I have accepted that it is a real possibility and it no longer scares me. Right now I really enjoy my life on my own and I don't let being alone stop me from doing all the things I want to do. If I want to try out a good restaurant I go there on my own and I expect them to treat me like a queen and as a matter of fact most of the time they do (and if they don't, I give them hell).

 

I recently started a new dating round and I am really not impressed with the men I see there nor with the ones I meet. In general I find men extremely selfish and it certainly gets worse with age. I really am not interested in having a man in my life who expects me to do the household chores and expects me to be sweet and kind to him even if he is grumpy and negative and criticises me.
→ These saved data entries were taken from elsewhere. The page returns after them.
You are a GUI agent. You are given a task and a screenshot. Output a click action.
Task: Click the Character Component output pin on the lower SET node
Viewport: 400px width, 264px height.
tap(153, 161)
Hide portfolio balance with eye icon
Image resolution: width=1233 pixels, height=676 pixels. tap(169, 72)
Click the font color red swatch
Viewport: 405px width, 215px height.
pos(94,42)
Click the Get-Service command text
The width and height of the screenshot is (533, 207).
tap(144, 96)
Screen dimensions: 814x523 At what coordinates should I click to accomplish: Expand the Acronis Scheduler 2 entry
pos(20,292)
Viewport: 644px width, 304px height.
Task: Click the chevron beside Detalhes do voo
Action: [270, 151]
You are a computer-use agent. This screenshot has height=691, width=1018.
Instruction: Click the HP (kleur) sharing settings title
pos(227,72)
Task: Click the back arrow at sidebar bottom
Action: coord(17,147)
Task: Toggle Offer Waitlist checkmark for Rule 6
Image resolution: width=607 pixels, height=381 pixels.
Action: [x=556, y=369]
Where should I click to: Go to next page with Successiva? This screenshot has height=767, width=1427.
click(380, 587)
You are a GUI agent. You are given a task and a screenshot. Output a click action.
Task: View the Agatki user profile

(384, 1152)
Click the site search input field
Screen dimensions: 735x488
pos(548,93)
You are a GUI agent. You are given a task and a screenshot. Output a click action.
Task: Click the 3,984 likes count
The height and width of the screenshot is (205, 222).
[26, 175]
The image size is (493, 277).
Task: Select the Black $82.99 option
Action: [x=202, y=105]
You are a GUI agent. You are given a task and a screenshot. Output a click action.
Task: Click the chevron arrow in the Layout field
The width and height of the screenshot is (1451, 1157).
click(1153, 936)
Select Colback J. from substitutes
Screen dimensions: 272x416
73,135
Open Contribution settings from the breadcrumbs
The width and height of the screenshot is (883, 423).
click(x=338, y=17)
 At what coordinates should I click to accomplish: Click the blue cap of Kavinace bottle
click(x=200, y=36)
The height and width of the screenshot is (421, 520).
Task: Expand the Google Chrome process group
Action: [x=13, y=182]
And when it comes to criticising there are some men out there who seem to feel the constant need to straighten a woman out: criticise what you eat (I had a guy who always picked on me for eating butter and mayonaise with my French fries even though I am really slim), certain innocent habits (had a guy who picked on me because I prefer using big cotton handkerchiefs rather than the paper ones - better for the environment), the music you like (I love all kinds of music but listen mostly to modern rock/pop and had a guy telling me that this was not "real music"), etc...

 

I am at a point where professionally I am doing really well and make enough money to buy myself a holiday home so why on earth would I let myself be bossed around by some sad man with dropping testosterone levels?

 

If the presence of a guy makes my life better, he is more than welcome. But if he makes my life miserable, out he goes.

 

I am pretty sure that unless I would have serious health problems I can be very happy on my own.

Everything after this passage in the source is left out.